Clift and Gu suggest that active managers can look to the length of a correlation cycle to figure out when it might end and a change in investing strategy might be warranted. After all, a manager wants to be active when stocks are moving in independent directions and passive when they all move in the same way.

But the duration of correlation cycles is not really definable.

In the period studied by BNP Paribas, the low correlation cycles last 12, 33, 39 and 69 months. There is no consistency.

In keeping with this, the first three high correlation cycles identified by FundQuest in the last 31 years last 18, 12 and 18 months, respectively.

But a fund manager expecting the macro conditions and herd mentality driving the movement of stocks to change after 18 months in the latest go-round would be sadly mistaken. They would have moved into active management more than three years before it was warranted.

Indeed, Gu notes, the latest correlation cycle has not yet ended. By the end of 2010, the nation's economy and fund management was experiencing its 48th month in a row where stocks were moving for the main in the same direction.

That hasn't changed, in 2011. Which means this current high-correlation cycle has not ended yet. And is in its 57th month.

The FundQuest survey though does identify a number of types of funds where there is a lack of correlation-and, as a result, active management can generate beyond-market returns.

A large portion of these are funds that invest in foreign entities, which Clift indicated can be lightly researched.
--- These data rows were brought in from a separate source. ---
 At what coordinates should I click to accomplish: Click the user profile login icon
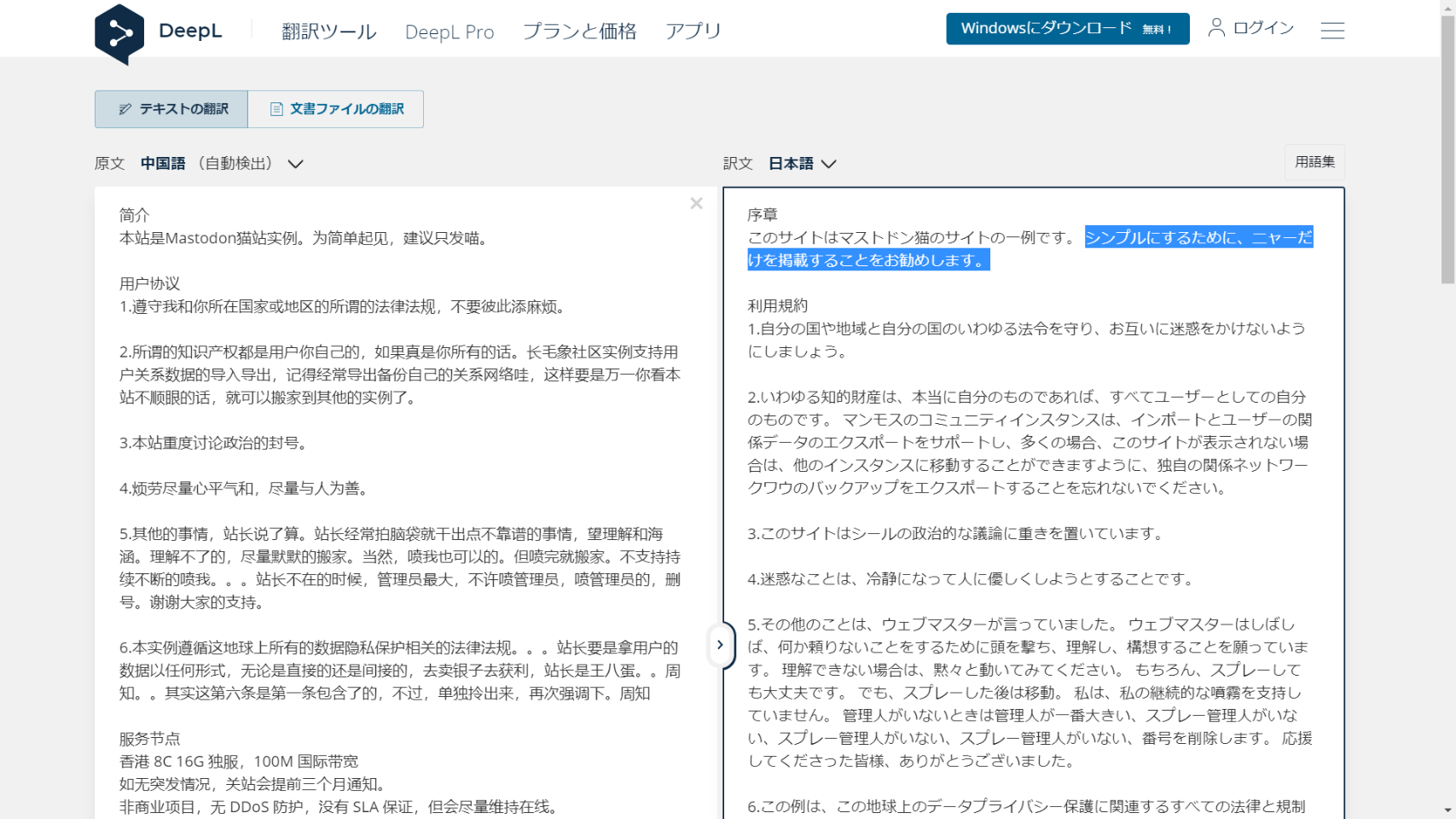point(1216,28)
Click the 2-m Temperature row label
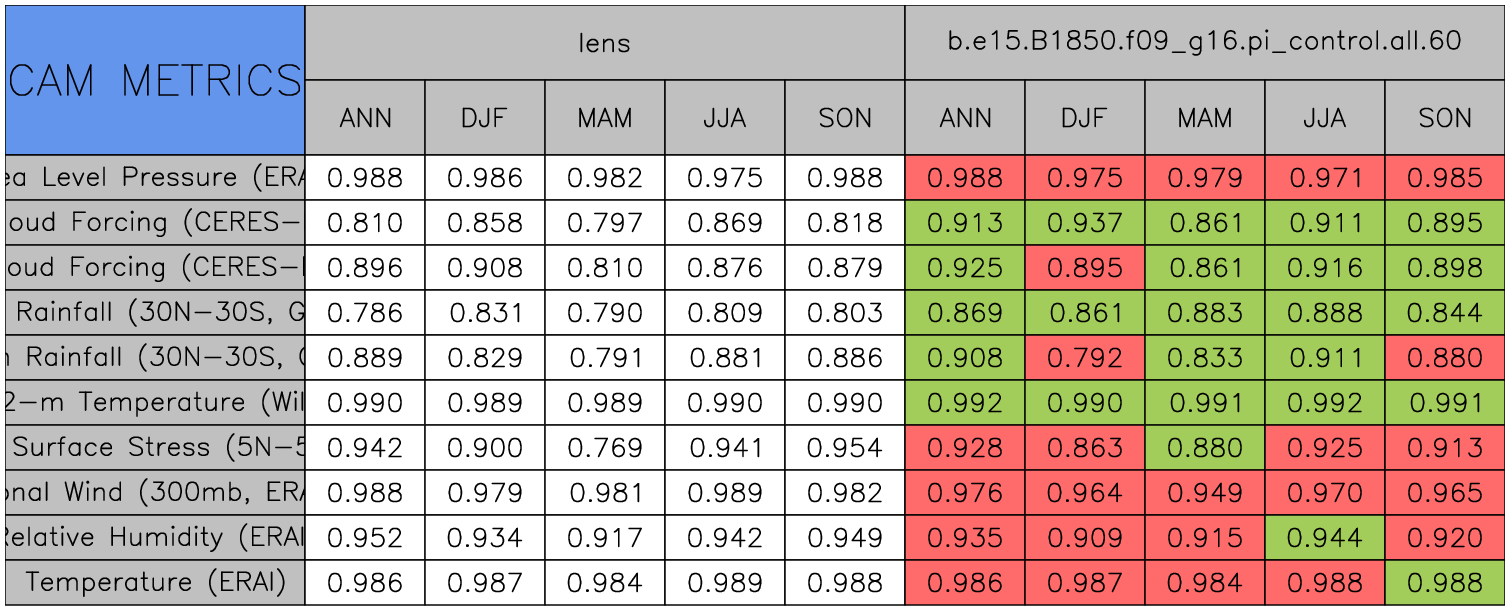The height and width of the screenshot is (611, 1510). 154,402
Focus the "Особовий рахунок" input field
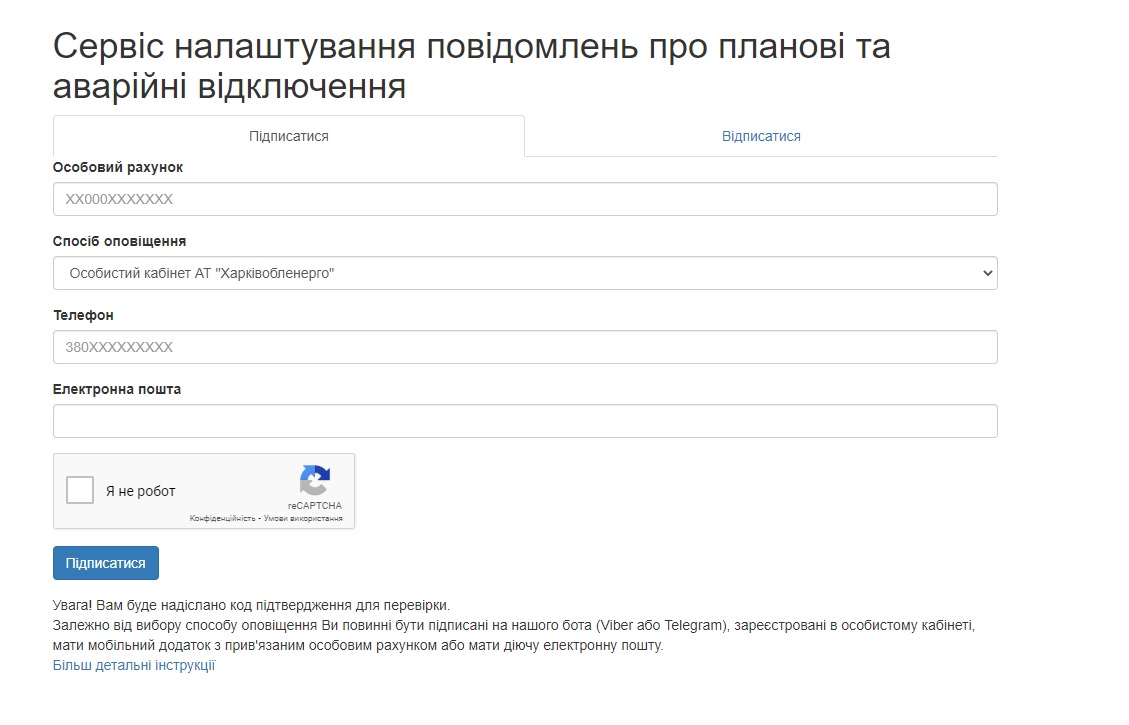1129x725 pixels. click(524, 199)
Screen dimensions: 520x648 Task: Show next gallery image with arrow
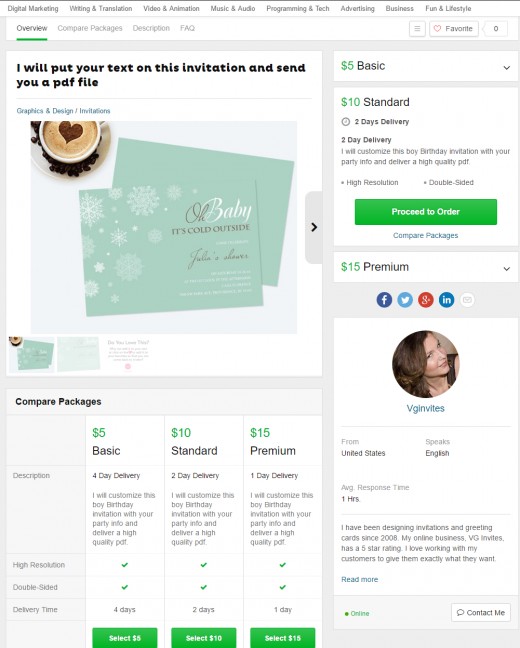click(314, 227)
That produces opportunity for a serious, active investment manager.

International funds that warrant active management include those that invest in stocks in China, emerging Pacific markets, large foreign growth companies, mid-sized foreign companies and global real estate.

Also warranting active management are sectors such as communications, health, industrials, natural resources, technology, and, more lately, financial services firms.
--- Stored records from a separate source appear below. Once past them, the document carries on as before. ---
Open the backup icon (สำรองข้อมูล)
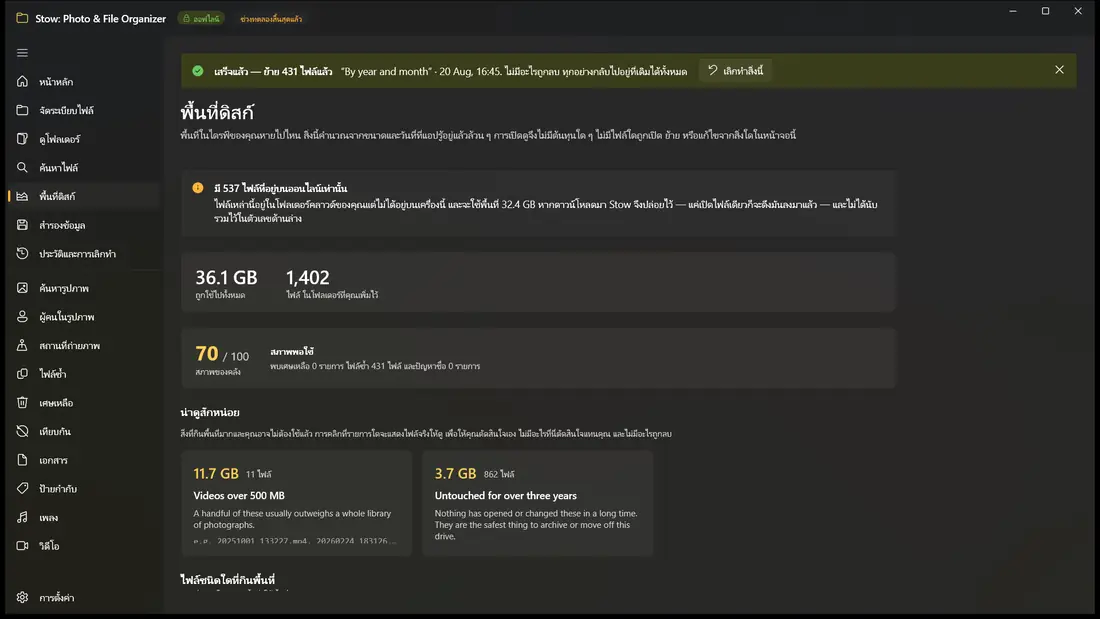 (22, 225)
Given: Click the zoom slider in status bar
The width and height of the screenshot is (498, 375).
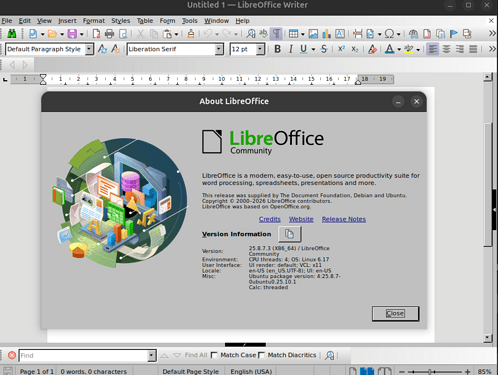Looking at the screenshot, I should tap(434, 371).
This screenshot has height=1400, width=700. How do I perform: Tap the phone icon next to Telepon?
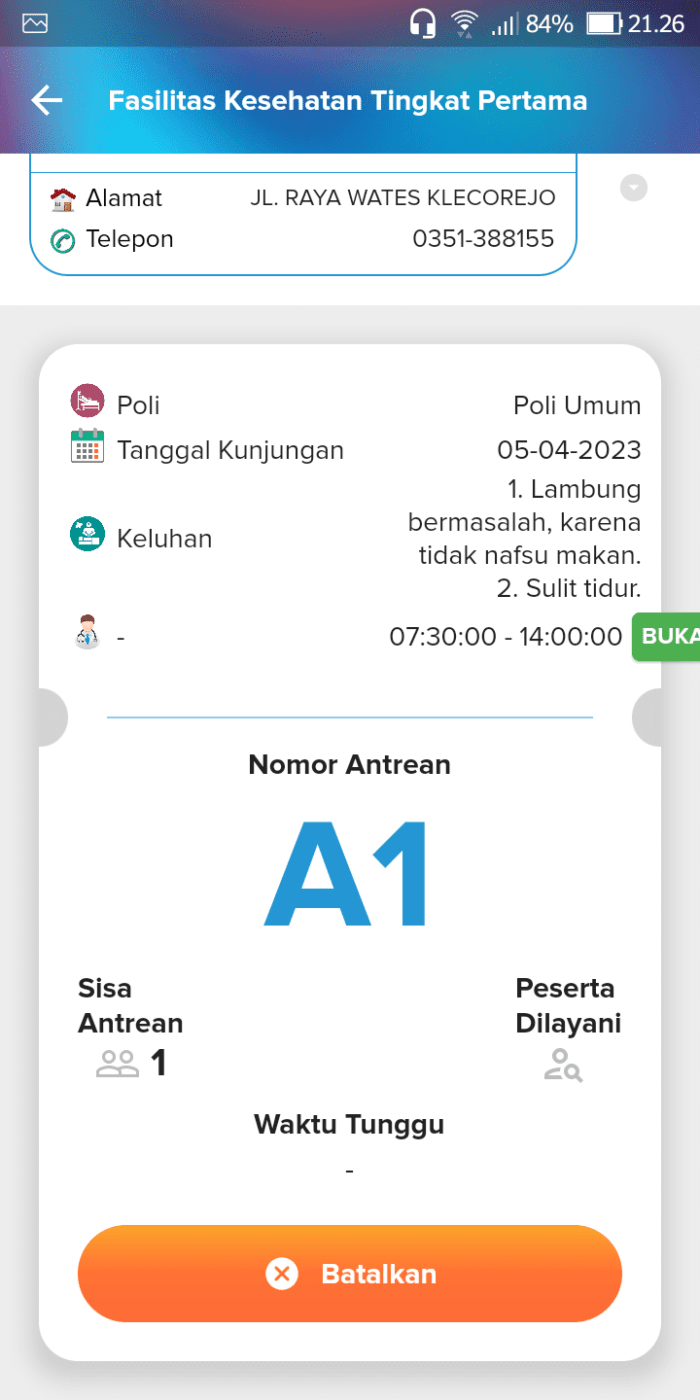[64, 239]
Not worth lifting a hand are funds that invest in bear markets, breadbasket commodities, high-yield bonds, high-yield municipal debt or utilities.

The 2011 FundQuest analysis covered more than 32,000 mutual funds in 84 categories representing approximately $8.5 trillion in assets.

The 2011 study sought to determine the categories where active management should be utilized, percentage of assets that should be allocated to active management, categories where correlation had the greatest impact on manager performance, and whether the "correlation environment" affected a manager's risk taking.

"The general thinking is when the market is most focused on the fundamentals of securities, then the market tends to have low correlation. Because the fundamentals of the stocks tend to make them differentiated from each other," Gu said. "But when the market is clouded by macro themes (such as a credit crisis), then the market is not really concerned with the fundamentals" of individual stocks.

This is the quandary of determining, in effect, when a herd mentality rules versus those times when performance of individual stocks matters, Clift said.